Depending on your use-case, you may want to install additional dependencies from the following groups:

  • webui: For using the interactive web UI.
  • jupyter: For running experiments in Jupyter notebooks (only needed if you don't already have the necessary libraries installed).
  • transformers: For using models and metrics requiring the Hugging Face Transformers library.
  • vllm: For using models and metrics requiring vLLM.
  • interactive: For using EvalSense with interactive UI features (currently includes webui and jupyter).
  • local: For installing all local model dependencies (currently includes transformers and vllm).
  • all: For installing all optional dependencies.

For example, if you want to install EvalSense with all optional dependencies, you can run:

pip install "evalsense[all]"

If you want to use EvalSense with the interactive features (interactive) and Hugging Face Transformers (transformers), you can run:

pip install "evalsense[interactive,transformers]"

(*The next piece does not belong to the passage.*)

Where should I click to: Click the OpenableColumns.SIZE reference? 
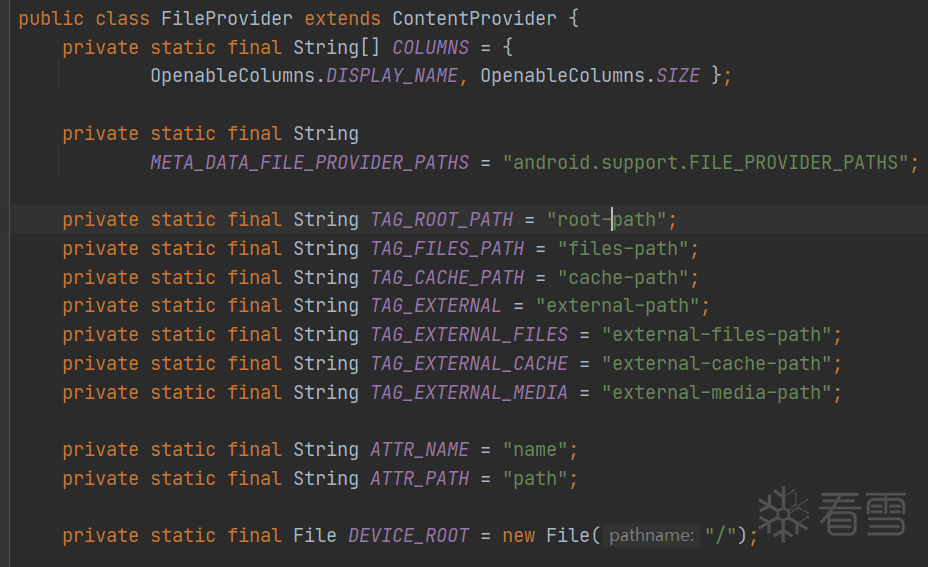point(590,76)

and similarly for other combinations.

Installation for Development

To install the project for local development, you can follow the steps below:

To clone the repo:

git clone [email protected]:nhsengland/evalsense.git

To setup the Python environment for the project:

  • Install uv if it's not installed already
  • uv sync --all-extras
  • source .venv/bin/activate
  • pre-commit install

Note that the code is formatted with ruff and type-checked by pyright in standard type checking mode. For the best development experience, we recommend enabling the corresponding extensions in your preferred code editor.

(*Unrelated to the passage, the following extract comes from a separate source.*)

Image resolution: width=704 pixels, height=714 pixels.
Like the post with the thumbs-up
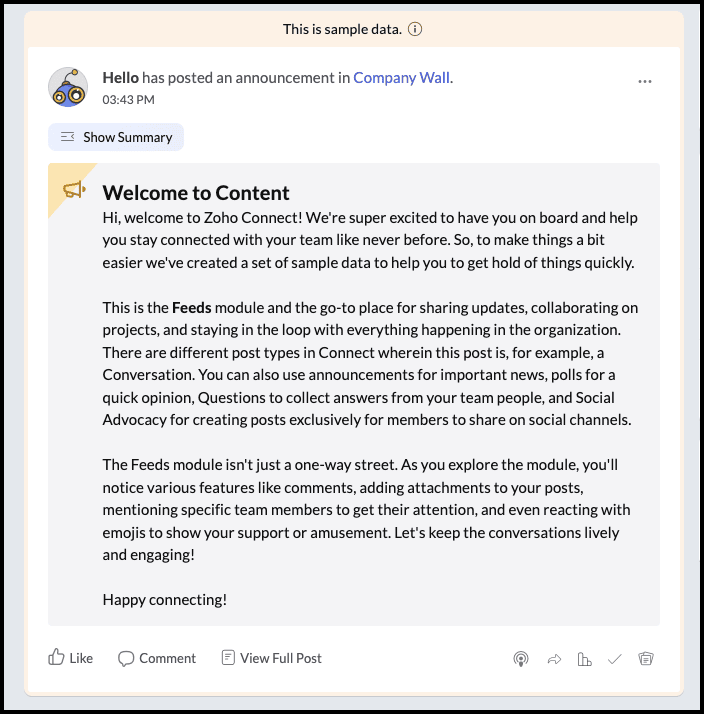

To setup the Node environment for the LLM evaluation guide (located under guide/):

  • Install node if it's not installed already
  • Change to the guide/ directory (cd guide)
  • npm install
  • npm run start to run the development server

See also the separate README.md for the guide.

Programmatic Usage

For examples illustrating the usage of EvalSense, please check the notebooks under the notebooks/ folder:

  • The Demo notebook illustrates a basic application of EvalSense to the ACI-Bench dataset.
  • The Experiments notebook illustrates more thorough experiments on the same dataset, involving a larger number of evaluators and models.
  • The Meta-Evaluation notebook focuses on meta-evaluation on synthetically perturbed data, where the goal is to identify the most reliable evaluation methods rather than the best-performing models.

Web-Based UI

To use the interactive web-based UI implemented in EvalSense, simply run

evalsense webui

after installing the package and its dependencies. Note that you need to install EvalSense with the webui extra (pip install "evalsense[webui]") or an extra that includes it before running this command.

Contributing

Contributions are what make the open source community such an amazing place to learn, inspire, and create. Any contributions you make are greatly appreciated.

  1. Fork the Project
  2. Create your Feature Branch (git checkout -b amazing-feature)
  3. Commit your Changes (git commit -m 'Add some amazing feature')
  4. Push to the Branch (git push origin amazing-feature)
  5. Open a Pull Request

See CONTRIBUTING.md for detailed guidance.

License

Unless stated otherwise, the codebase is released under the MIT Licence. This covers both the codebase and any sample code in the documentation.

See LICENSE for more information.

The documentation is © Crown copyright and available under the terms of the Open Government 3.0 licence.

Contact

This project is currently maintained by @adamdejl. If you have any questions, suggestions for new features or want to report a bug, please open an issue. For security concerns, please file a private vulnerability report.

To find out more about the NHS England Data Science visit our project website or get in touch at [email protected].

Acknowledgements

We thank the Inspect AI development team for their work on the Inspect AI library, which serves as a basis for EvalSense.